Breastfeeding – the bad and the ugly

  • Flashing your boobs in public (I was more concerned about this with baby number 1 – this time round, I don’t really care)
  • Leaking milk everywhere. I have leaked milk on all my clothes, on my baby’s clothes, and on our furniture. Now, I’m just so used to smelling like stale milk, that I don’t even notice it. The other nasty bit is that if I’m not wearing breast pads, the leaks look like two really nasty sweat patches.

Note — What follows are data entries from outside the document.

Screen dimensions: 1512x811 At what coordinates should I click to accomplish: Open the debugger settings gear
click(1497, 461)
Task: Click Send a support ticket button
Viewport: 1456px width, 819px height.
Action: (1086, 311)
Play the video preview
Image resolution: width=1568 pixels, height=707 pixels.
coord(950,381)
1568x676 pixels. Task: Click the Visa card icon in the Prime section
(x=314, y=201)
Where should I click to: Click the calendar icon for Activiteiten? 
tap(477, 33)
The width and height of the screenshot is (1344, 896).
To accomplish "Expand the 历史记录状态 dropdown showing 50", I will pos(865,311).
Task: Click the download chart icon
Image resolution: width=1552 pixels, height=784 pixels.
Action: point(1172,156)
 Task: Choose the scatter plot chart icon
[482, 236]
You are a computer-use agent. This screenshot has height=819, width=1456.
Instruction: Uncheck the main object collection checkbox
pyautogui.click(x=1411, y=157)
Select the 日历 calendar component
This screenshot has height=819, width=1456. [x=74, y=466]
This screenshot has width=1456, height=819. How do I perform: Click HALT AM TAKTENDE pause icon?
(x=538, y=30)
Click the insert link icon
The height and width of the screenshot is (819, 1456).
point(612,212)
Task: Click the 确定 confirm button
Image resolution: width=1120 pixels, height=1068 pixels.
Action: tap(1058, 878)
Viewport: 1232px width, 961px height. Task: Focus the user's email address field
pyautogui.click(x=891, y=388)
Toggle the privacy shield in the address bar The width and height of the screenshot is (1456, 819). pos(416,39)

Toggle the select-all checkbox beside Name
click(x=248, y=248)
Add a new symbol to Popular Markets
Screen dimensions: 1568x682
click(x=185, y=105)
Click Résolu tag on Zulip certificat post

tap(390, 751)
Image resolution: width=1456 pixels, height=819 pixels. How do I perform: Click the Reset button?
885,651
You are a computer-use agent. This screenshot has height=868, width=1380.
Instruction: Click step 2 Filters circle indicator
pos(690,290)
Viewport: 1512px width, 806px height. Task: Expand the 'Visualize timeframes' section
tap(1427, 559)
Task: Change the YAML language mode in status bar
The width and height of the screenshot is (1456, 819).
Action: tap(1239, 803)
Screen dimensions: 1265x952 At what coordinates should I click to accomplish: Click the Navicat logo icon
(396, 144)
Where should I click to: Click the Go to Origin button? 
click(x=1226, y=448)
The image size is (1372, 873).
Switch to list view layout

  • The sound of my baby drowning in milk because it comes out too quick
  • Being the only person who feed her means I’m also the one who has to do all the middle of the night feeds – and I can’t leave my baby for more than 3 hours at a time
  • At the start, when the milk came in, my boobs felt like two rocks sitting on my chest – very uncomfortable
  • The feeling of a let down for me is like a person giving me a nipple cripple to both breasts, simultaneously
  • Having a baby bite down on your nipple is no fun
  • Sometimes breastfeeding can feel like a bit of a battle. If my baby is uncomfortable and a bit windy, she’ll have a few sucks, then wrench off the nipple, then I re-attach her, and she wrenches off – and on it goes
  • Any alcohol I drink has to be timed to avoid feeds – and I hate not being able to take cold and flu tablets when I’m sick
  • Breastfeeding makes me thirsty – and hungry!